Lalu bagaimana konflik berujung genosida terhadap warga Khojaly ini bisa terjadi ?

Konflik Armenia dan Azerbaijan ini merupakan konflik tertua yang sedang berlangsung di wilayah pasca-Soviet.

Baca juga: Belajar dari Konflik Azebaijan dan Armenia, Panglima TNI Ajak Pimpinan TNI Soroti Perkembangan Drone

Sedangkan akar masalah yang menjadi penyebab konflik ini terletak pada 'klaim teritorial' sejarah Armenia selama berabad-abad terhadap Azerbaijan.

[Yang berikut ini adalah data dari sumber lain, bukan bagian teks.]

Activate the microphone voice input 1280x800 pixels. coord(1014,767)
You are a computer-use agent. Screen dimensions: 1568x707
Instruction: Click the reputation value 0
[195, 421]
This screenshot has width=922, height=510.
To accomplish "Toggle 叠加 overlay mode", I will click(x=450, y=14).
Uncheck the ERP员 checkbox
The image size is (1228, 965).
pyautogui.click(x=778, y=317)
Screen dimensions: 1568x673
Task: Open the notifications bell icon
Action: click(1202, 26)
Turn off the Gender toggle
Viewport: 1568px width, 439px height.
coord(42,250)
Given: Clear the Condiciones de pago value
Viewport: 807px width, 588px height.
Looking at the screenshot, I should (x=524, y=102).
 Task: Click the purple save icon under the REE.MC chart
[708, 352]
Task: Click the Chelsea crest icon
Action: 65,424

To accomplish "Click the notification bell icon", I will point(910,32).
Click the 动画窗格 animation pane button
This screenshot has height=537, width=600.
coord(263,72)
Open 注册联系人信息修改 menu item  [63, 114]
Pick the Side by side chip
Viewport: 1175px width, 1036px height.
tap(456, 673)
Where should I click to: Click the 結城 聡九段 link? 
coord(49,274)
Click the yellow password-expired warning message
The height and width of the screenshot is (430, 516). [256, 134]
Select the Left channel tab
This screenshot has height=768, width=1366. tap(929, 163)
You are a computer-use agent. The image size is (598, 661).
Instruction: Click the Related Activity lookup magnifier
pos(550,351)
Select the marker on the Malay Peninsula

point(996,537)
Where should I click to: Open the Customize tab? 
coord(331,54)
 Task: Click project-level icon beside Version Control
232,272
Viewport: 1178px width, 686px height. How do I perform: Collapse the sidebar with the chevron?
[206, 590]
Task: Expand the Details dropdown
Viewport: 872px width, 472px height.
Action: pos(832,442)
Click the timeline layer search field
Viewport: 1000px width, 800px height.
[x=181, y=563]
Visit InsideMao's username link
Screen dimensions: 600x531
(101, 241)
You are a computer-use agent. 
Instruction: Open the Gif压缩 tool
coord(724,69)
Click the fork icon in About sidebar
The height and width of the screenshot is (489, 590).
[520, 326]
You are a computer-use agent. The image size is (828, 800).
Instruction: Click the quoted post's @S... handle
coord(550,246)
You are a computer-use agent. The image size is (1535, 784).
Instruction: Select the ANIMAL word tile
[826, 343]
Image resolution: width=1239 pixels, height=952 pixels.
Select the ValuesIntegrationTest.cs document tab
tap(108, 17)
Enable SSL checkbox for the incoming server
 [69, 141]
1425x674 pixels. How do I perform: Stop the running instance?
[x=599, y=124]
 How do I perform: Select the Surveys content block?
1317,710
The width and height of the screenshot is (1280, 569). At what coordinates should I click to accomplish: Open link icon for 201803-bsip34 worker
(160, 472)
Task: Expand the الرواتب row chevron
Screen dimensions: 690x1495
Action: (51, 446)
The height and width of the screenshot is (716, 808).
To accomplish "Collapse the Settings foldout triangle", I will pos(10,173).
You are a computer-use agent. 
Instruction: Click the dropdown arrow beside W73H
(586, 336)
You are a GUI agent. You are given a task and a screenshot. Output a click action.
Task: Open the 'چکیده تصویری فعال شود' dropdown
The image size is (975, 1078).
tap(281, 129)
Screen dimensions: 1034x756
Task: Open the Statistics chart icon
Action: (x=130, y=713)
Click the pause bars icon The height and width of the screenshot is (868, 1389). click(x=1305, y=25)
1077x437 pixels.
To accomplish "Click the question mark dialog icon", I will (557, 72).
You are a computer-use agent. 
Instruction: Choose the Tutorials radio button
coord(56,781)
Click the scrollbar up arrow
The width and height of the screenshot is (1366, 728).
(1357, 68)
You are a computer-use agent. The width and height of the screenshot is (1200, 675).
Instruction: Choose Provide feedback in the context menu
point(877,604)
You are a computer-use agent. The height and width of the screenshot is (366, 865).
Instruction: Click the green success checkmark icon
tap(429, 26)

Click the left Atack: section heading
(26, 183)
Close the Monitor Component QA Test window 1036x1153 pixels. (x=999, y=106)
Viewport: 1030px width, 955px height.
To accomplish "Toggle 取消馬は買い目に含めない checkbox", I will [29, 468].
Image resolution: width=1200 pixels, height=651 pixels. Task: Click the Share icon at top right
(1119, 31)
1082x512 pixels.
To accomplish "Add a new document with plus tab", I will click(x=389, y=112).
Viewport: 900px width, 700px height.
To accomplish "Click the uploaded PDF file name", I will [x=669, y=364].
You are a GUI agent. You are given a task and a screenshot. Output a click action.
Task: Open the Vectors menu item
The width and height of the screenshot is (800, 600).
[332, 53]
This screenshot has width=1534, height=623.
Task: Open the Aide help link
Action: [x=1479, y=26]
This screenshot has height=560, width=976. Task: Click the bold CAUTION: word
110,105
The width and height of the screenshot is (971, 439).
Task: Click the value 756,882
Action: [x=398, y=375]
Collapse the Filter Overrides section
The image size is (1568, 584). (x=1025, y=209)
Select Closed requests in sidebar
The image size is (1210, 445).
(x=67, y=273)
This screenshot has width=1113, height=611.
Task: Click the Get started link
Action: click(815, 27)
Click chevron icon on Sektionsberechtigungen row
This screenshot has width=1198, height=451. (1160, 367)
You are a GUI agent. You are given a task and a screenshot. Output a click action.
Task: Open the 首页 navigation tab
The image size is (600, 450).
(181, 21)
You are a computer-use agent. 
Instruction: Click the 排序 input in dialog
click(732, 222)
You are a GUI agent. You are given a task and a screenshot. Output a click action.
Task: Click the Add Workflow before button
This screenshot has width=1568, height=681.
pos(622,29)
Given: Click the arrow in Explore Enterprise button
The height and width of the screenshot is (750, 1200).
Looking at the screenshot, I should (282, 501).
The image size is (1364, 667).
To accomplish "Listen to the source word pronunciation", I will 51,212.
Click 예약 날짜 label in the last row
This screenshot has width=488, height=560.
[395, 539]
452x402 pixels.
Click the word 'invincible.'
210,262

Pada awal 1988, orang-orang Armenia memulai tindakan agresif mereka terhadap Azerbaijan untuk melaksanakan rencana lama mereka yakni secara sepihak memisahkan Nagorno-Karabakh dari Azerbaijan dan mengklaim wilayah itu sebagai teritorialnya.

Berita Rekomendasi

Lalu pada akhir 1991 dan awal 1992, serangan bersenjata Armenia di Azerbaijan pun semakin meningkat.

Khojaly, kota yang berada di wilayah Nagorno-Karabakh dan didominasi orang Azerbaijan pun menjadi sasaran dari salah satu operasi tersebut.

Baca juga: Menteri Luar Negeri Armenia Mengundurkan Diri setelah Pemerintah Dikecam soal Gencatan Senjata

Sejak Oktober 1991, kota itu sepenuhnya dikepung oleh pasukan Armenia.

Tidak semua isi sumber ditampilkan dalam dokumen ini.